» **Entries provided**
◆ ◆ ◆ ◆ ◆ ◆ ◆

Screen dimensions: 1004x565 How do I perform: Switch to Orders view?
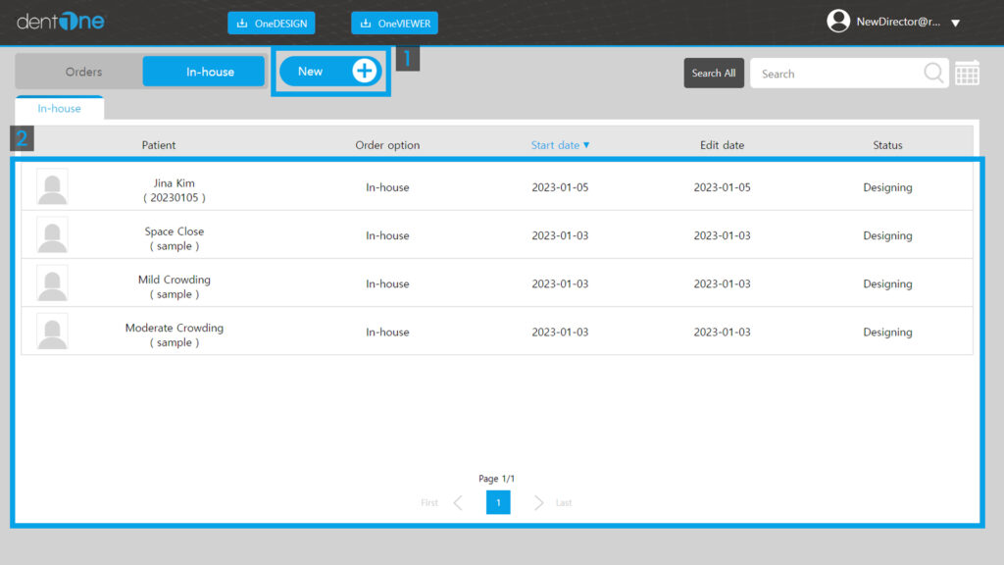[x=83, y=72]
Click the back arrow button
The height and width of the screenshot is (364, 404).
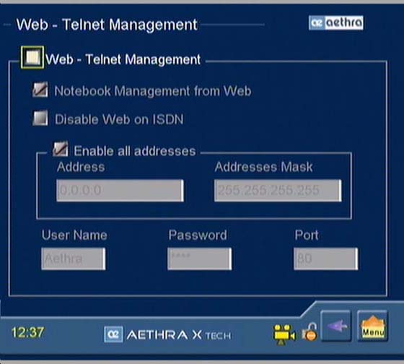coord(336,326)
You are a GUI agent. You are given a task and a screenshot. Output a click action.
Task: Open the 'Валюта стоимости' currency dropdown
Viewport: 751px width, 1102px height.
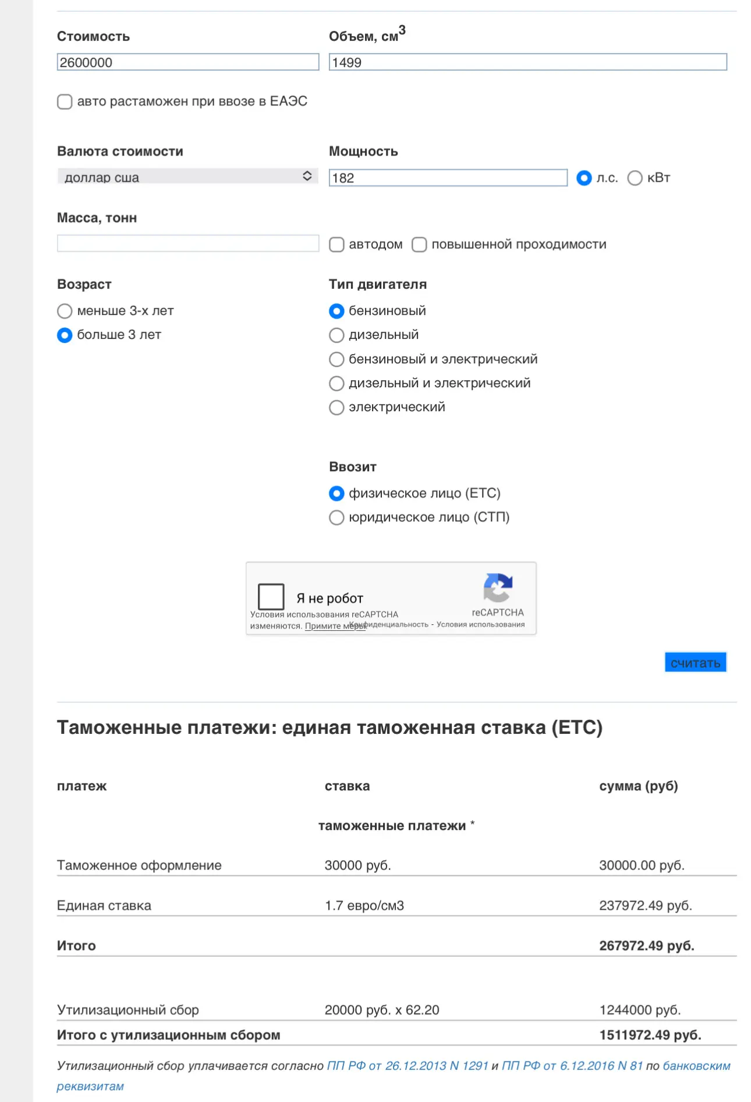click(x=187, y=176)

◆ ◆ ◆ ◆ ◆ ◆ ◆

» **Exercise**
Apart from the pictures, all of the data must be duplicated exactly as shown above.

» **Expected output**
Screen dimensions: 1004x565 How do I perform: Switch to Orders view?
[x=83, y=72]
Click the back arrow button
The height and width of the screenshot is (364, 404).
coord(336,326)
You are a GUI agent. You are given a task and a screenshot. Output a click action.
Task: Open the 'Валюта стоимости' currency dropdown
Viewport: 751px width, 1102px height.
click(x=187, y=176)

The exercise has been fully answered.